- Exercise:
Reproduce the records below from the line containing "Foi dado o primeiro" through the last record, with every answer coordinate scaled by 0.55 and rounded to a whole number, halves up. Leave all other text unchanged.

Entries from a dataset:

********************

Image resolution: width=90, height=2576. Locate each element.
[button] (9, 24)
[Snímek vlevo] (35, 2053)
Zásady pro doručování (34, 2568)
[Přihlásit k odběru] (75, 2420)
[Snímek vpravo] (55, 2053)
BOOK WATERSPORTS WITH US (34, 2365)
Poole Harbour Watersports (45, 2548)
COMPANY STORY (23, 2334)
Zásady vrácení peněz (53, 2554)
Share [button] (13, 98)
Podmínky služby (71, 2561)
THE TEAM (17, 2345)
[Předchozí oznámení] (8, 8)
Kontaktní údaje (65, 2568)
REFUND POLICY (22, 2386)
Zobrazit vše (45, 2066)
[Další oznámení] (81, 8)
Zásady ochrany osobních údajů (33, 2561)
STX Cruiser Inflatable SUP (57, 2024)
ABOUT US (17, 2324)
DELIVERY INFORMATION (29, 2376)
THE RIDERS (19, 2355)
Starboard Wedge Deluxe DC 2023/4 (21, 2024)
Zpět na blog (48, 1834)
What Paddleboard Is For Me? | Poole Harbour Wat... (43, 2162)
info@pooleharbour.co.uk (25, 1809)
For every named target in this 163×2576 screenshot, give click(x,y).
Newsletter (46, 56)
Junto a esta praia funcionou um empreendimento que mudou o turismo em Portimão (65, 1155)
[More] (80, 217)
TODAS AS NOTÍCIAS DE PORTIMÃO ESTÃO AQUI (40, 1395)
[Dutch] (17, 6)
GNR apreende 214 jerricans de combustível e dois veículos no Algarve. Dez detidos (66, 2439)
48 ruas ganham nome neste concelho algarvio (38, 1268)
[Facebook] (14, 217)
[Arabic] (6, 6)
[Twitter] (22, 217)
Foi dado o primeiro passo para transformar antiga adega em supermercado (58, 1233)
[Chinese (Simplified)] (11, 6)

********************

- Reply:
Foi dado o primeiro passo para transformar antiga adega em supermercado (32, 678)
[Chinese (Simplified)] (6, 3)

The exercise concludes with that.